C’est dans ce contexte que NUMICA a organisé sa session 360 à Reims, réunissant experts, décideurs et professionnels du numérique autour d’une question centrale : comment reprendre concrètement la maîtrise de son système d’information ?
Les interventions et échanges ont mis en évidence une réalité partagée : si les risques sont bien identifiés, les solutions existent également. Encore faut-il savoir les évaluer, les prioriser et les intégrer dans une stratégie cohérente.
Des retours d'expérience pour construire une démarche adaptée
Aux côtés du think tank Alliancy, les participants ont bénéficié d’analyses et de témoignages permettant d’aborder la souveraineté numérique sous un angle pragmatique.
Les discussions ont porté sur plusieurs dimensions essentielles :
L’identification des dépendances critiques au sein des systèmes d’information ;
L’évaluation des risques liés aux choix technologiques actuels ;
La construction d’une feuille de route réaliste en fonction des contraintes et des priorités de chaque organisation.
L’un des enseignements majeurs de cette rencontre réside dans l’absence de modèle unique. Chaque structure possède son propre niveau de maturité, ses contraintes métiers et ses enjeux stratégiques. La souveraineté numérique ne se résume donc pas à une liste de solutions techniques, mais à une démarche progressive qui s’inscrit dans la durée.
Des leviers concrets pour agir dès aujourd'hui
Au-delà de la réflexion stratégique, cette session 360 a permis d’identifier des actions opérationnelles mobilisables à court et moyen terme.
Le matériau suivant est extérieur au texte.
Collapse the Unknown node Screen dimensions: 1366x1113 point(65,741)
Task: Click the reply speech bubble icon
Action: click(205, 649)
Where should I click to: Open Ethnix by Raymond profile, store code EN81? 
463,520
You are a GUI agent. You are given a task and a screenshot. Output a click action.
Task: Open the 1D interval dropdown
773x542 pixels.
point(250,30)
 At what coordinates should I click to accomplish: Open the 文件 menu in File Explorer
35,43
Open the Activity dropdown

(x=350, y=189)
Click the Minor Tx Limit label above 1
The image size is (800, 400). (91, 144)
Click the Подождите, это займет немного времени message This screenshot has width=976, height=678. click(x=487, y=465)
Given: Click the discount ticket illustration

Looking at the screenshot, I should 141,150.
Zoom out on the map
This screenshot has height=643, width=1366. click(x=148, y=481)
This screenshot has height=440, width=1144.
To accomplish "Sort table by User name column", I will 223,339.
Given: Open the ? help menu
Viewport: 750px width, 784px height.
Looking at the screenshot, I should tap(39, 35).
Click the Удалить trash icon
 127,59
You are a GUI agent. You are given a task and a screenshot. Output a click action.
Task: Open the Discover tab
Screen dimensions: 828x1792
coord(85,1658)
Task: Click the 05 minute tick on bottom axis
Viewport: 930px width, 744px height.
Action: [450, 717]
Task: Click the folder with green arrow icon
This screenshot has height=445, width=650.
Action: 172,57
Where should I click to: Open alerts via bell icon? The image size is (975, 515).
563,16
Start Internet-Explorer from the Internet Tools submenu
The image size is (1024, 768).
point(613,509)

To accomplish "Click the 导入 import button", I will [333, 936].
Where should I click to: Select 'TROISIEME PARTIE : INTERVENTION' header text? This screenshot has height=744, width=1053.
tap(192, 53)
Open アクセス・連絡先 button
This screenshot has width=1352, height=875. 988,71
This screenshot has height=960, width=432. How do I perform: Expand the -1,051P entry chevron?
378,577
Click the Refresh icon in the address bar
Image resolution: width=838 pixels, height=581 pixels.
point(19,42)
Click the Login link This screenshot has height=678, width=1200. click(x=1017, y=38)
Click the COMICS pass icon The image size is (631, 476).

Les participants ont ainsi exploré différents leviers applicables à l’ensemble du système d’information : parc applicatif, infrastructures, hébergement, environnement collaboratif ou encore gouvernance des données.
Ces échanges ont confirmé qu’il est possible d’avancer par étapes, en ciblant les dépendances les plus critiques et en privilégiant une approche pragmatique adaptée aux réalités du terrain.
Cette rencontre a surtout rappelé qu’en matière de souveraineté numérique, l’enjeu n’est pas de tout transformer du jour au lendemain, mais de construire progressivement un système d’information plus résilient, plus maîtrisé et plus durable.
Parce que la souveraineté numérique ne se décrète pas : elle se construit.